En Nouvelle-Zélande au début de l’année 2019, c’est un Australien qui abattra 50 musulmans aux abords de deux mosquées. Dans un manifeste publié peu avant l’attentat, il a évoqué la théorie du Grand Remplacement, selon laquelle la pression démographique exercée par les populations immigrées, au taux de fécondité supposé plus élevé, entrainerait le remplacement les populations blanches en Occident. Photo: Marty Melville Agence France-Presse

Un tweet peut en dire long sur une tendance de fond. Celui-ci fut rédigé le jour de l’incendie dramatique de la cathédrale Notre-Dame de Paris:

Son auteur, américain admirateur de Donald Trump, abonde ainsi dans le sens d’une théorie conspirationniste qui prétend que l’incendie de Notre-Dame ne serait pas un simple (bien que très malheureux) accident, mais le fait d’une attaque menée par des islamistes.

Le jour de l’incendie, Philippe Karsenty, ex-politicien français de droite, soutint un propos similaire sur les ondes de Fox News, avant que le présentateur n’interrompe brutalement l’entrevue en dénonçant le caractère incendiaire (au figuré cette fois) et injustifié de cette spéculation [1].

Cette théorie s’inscrit elle-même dans le cadre plus large d’une conception du monde où l’Occident serait en guerre contre ses ennemis, au premier rang desquels compterait l’Islam. Ce tweet pourrait sembler anodin s’il ne s’ancrait dans une mouvance qui multiplie, ces dernières années, les actes de violences et de terrorisme inspirés par différents courants xénophobes.

Ascension du terrorisme “blanc”

Dans l’histoire récente, plusieurs attentats peuvent être reliés par une intention commune: défendre l’Ouest contre ses envahisseurs présumés. L’un des attentats terroristes blancs les plus meurtriers eu lieu en Norvège, en 2011 : Anders Breivik assassina froidement 77 personnes, et déclara à son procès avoir voulu s’en prendre, entre autres, au marxisme culturel et au féminisme ; ces derniers œuvreraient, selon Breivik, au remplacement prochain du peuple norvégien par l’immigration islamiste en sapant les fondations de la culture occidentale [2].

En Nouvelle-Zélande au début de l’année 2019, c’est un Australien qui abattra 50 musulmans aux abords de deux mosquées. Il publia un manifeste invoquant la théorie du Grand Remplacement, selon laquelle la pression démographique exercée par les populations immigrées, au taux de fécondité supposé plus élevé, entrainerait le remplacement les populations blanches en Occident.

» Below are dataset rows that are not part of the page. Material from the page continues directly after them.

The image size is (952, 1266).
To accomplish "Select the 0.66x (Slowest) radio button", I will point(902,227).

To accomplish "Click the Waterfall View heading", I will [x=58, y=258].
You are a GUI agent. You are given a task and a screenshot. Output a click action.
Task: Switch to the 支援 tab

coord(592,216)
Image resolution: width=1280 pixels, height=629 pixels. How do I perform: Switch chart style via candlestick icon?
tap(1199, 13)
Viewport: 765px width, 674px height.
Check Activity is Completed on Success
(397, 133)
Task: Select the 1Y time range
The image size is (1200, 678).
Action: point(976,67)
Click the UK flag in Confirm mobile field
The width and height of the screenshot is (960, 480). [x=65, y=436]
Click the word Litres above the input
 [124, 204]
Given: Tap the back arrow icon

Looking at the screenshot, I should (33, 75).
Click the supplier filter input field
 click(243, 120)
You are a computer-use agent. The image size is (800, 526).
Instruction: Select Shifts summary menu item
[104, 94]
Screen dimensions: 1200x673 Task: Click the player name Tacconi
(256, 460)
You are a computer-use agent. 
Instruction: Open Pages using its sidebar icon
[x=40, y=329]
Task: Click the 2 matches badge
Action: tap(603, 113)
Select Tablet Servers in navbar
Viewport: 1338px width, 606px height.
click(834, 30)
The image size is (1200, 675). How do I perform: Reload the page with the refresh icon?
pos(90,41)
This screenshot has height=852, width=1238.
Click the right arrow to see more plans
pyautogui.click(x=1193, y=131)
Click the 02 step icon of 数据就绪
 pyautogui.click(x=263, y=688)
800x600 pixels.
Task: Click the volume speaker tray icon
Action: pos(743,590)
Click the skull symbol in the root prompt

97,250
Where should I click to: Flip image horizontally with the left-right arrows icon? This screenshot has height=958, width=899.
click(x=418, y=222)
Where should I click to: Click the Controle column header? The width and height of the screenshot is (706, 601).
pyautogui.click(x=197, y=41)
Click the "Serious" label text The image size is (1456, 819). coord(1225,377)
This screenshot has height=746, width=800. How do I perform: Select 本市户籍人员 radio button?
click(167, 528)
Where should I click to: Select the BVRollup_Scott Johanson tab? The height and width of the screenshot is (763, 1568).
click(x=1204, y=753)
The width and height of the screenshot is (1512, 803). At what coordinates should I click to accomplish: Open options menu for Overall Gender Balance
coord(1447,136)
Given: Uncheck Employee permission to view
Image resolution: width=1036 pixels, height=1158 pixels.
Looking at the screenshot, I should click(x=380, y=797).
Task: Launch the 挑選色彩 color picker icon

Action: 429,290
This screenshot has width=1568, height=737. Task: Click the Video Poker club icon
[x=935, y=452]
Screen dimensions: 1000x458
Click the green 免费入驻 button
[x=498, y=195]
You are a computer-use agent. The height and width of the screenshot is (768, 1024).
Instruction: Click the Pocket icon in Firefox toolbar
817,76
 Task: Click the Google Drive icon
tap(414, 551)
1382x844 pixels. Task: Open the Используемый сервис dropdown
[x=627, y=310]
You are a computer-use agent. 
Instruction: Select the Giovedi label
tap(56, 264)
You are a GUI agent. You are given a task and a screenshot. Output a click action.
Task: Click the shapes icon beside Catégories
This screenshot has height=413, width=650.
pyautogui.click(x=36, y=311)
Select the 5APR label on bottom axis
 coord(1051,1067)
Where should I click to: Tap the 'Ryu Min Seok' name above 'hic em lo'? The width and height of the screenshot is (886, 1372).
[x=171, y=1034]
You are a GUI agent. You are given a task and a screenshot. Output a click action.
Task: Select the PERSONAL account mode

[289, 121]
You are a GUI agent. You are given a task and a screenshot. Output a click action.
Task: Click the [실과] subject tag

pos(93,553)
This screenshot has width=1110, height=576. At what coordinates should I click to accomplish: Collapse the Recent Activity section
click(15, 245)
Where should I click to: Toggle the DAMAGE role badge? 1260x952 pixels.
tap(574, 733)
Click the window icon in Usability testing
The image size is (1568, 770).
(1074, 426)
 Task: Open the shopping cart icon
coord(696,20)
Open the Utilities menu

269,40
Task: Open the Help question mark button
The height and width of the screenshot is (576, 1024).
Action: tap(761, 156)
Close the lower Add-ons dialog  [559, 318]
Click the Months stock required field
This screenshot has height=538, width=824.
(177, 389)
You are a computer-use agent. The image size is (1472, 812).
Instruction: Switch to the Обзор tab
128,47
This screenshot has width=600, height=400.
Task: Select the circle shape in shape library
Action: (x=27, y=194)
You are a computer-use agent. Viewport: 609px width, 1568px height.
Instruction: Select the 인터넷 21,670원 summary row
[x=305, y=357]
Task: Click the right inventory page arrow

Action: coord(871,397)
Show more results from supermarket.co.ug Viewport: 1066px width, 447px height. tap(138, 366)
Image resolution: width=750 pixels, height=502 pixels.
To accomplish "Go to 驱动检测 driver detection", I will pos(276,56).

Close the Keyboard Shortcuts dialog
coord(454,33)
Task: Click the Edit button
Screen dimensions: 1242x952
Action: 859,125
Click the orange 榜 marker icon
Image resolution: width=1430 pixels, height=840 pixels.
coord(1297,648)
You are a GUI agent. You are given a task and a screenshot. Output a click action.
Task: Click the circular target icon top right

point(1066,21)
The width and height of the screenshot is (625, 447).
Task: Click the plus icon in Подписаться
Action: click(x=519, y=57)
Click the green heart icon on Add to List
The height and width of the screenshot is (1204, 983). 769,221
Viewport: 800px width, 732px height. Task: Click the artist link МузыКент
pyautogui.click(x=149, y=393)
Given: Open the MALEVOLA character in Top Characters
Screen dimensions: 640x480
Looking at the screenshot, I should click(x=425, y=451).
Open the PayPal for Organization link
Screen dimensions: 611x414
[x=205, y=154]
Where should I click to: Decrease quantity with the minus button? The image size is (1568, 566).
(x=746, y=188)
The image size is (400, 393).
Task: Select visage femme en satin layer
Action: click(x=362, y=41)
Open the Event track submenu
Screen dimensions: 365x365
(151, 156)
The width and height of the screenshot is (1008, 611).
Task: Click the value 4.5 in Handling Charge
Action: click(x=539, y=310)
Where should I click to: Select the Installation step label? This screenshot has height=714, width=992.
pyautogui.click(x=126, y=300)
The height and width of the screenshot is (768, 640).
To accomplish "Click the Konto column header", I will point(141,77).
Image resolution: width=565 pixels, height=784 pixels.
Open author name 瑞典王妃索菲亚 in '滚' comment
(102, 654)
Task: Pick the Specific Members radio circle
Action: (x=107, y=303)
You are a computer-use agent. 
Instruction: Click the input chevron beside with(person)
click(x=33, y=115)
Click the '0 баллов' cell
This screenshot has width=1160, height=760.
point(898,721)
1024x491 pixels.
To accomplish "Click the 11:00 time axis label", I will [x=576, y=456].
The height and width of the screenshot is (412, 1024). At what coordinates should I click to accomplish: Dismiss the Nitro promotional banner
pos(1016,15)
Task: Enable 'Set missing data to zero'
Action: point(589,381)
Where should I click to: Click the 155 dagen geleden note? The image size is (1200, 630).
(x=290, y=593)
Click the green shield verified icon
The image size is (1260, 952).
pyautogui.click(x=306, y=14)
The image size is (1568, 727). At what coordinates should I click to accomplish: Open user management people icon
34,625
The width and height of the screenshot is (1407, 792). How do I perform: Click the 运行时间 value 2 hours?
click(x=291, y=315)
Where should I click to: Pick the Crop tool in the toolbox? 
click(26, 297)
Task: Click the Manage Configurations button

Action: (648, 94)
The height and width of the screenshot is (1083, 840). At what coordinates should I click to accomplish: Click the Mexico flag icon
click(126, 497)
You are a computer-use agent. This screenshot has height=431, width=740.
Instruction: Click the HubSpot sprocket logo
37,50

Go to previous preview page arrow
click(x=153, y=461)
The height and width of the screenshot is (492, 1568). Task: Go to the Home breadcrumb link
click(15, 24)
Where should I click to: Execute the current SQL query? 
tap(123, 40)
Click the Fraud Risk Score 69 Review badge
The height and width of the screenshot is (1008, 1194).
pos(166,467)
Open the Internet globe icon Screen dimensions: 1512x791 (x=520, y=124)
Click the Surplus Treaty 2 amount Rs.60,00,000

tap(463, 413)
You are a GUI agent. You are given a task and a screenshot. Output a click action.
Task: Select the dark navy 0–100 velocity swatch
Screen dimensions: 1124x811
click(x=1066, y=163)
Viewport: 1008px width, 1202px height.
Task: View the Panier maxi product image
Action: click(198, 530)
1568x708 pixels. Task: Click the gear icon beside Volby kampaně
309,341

Rassemblement “Unite the Right” à Charlottesville. Photo: Anthony Crider.

Mais l’épicentre de la violence se situe aux États-Unis. Le ralliement suprémaciste blanc Unite the Right à Charlottesville en 2017, qui fit une victime du côté des contre-manifestants, entendait défendre le passé (raciste et esclavagiste, s’il est besoin de le rappeler) des États confédérés du Sud contre « l’effacement culturel » causé par le retirement de statues à l’effigie de combattants sudistes.

Plus récemment, les attaquants des synagogues de Poway, le 27 avril 2019, et de Pittsburgh, le 27 octobre 2018, procèdent d’intentions similaires: s’en prendre à la communauté juive, perçue comme l’architecte de la mondialisation et de la décadence des moeurs et valeurs occidentales et chrétiennes [3][4].

George Soros (à gauche) et Steve Bannon (à droite)

Cette charge antisémite contre les “globalists” se manifeste jusqu’au sommet de l’État américain, dans les propos du président Trump et son ancien conseiller Steve Bannon [5]. Le milliardaire George Soros, hongrois et juif, se situe ainsi régulièrement au centre des attaques de l’extrême-droite, son soutien au progressisme et au libéralisme en faisant le paratonnerre des mouvances populistes réactionnaires [6].

Tous ces attentats sont reliés par une nébuleuse idéologique qui, si elle évoque le fascisme et le racisme du siècle dernier et n’hésite pas à y référer, s’est réactualisée en comportant des spécificités contemporaines.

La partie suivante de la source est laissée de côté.